Task objective:
Could you filter the data below down to the lines that hold the word "Show"?

Data extracted from a collection:

···

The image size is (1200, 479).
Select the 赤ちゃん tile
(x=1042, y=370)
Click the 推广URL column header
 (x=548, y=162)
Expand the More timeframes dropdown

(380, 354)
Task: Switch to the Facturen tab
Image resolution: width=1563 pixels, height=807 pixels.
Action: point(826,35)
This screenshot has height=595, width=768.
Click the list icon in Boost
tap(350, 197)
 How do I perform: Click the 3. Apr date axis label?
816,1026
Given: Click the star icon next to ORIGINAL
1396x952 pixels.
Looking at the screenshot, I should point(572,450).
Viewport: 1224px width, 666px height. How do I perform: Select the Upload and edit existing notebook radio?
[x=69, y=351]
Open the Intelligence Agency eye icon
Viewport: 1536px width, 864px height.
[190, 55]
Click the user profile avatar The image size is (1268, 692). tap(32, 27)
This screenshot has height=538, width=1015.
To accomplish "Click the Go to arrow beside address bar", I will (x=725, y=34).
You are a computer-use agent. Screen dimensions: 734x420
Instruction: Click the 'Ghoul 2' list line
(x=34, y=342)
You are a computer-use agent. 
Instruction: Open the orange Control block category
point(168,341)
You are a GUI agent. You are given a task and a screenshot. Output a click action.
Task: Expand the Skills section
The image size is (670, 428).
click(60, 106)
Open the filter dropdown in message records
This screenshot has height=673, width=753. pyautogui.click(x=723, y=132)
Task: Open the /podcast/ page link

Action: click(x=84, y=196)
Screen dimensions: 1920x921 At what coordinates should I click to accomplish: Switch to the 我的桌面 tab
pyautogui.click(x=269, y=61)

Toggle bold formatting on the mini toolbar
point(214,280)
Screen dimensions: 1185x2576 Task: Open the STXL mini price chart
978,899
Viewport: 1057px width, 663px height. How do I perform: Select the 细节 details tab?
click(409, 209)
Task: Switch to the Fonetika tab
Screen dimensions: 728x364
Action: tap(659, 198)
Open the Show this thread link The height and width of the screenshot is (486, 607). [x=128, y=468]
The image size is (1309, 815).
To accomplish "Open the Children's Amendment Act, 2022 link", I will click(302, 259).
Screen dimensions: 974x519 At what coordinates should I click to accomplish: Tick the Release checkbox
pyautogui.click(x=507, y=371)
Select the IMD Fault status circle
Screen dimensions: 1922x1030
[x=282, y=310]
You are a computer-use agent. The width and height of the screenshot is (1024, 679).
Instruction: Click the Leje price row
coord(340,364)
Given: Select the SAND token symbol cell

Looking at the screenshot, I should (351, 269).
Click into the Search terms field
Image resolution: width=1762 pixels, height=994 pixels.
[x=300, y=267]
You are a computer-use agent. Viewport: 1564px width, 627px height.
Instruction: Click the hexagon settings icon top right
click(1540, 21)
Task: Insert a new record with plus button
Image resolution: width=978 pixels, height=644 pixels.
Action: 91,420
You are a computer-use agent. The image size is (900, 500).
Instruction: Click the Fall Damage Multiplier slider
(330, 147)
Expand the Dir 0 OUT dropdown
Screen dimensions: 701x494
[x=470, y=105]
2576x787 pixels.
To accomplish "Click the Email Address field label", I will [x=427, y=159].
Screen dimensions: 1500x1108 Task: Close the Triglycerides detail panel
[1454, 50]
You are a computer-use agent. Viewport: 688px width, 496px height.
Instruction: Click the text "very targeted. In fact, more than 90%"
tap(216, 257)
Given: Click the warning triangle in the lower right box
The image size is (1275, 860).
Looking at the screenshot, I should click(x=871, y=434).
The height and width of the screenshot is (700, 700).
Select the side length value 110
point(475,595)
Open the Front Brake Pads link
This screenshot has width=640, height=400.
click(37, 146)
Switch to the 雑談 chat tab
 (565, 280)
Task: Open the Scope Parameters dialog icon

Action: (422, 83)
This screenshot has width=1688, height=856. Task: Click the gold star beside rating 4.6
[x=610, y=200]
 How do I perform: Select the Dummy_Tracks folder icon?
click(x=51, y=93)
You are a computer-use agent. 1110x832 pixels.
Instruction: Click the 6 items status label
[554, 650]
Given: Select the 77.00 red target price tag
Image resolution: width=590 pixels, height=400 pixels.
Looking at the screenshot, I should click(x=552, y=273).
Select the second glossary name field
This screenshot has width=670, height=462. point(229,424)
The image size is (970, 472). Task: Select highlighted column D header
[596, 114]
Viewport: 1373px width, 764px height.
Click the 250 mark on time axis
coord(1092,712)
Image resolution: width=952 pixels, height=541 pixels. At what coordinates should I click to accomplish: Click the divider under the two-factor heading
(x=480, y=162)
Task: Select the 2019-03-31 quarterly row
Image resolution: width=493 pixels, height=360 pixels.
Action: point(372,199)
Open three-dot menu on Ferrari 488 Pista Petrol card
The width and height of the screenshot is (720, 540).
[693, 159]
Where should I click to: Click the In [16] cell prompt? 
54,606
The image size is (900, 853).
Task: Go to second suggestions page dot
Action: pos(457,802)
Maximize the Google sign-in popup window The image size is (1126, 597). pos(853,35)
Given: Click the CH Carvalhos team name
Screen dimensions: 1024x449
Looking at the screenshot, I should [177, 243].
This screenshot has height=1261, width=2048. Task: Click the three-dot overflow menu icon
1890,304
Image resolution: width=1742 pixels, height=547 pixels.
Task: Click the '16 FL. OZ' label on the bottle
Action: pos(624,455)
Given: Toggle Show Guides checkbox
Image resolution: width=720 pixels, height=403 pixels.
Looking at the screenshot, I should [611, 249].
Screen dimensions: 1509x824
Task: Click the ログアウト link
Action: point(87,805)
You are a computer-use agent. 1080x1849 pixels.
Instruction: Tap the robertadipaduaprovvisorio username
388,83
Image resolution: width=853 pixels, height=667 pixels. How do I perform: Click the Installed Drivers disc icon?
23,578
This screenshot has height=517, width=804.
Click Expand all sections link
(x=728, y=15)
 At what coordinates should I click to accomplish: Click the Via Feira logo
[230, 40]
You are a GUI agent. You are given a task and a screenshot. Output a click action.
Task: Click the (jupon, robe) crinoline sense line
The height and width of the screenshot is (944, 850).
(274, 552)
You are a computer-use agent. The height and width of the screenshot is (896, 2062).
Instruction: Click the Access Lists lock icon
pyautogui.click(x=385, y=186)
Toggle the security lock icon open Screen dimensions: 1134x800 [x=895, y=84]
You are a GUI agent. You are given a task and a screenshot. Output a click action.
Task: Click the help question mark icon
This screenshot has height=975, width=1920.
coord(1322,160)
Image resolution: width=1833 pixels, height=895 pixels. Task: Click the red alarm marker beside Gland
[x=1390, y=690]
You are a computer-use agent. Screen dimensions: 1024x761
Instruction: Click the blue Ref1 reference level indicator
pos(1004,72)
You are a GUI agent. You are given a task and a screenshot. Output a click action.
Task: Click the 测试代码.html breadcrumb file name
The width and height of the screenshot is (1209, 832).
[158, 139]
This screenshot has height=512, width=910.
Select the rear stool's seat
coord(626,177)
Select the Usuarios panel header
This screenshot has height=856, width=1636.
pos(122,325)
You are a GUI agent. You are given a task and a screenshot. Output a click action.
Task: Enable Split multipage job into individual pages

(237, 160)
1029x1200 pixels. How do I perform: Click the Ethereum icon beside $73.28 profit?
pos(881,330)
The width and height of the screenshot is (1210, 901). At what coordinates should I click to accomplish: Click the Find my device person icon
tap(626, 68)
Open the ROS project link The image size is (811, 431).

···

Response for this exercise:
Open the Show this thread link The height and width of the screenshot is (486, 607). [x=128, y=468]
Given: Toggle Show Guides checkbox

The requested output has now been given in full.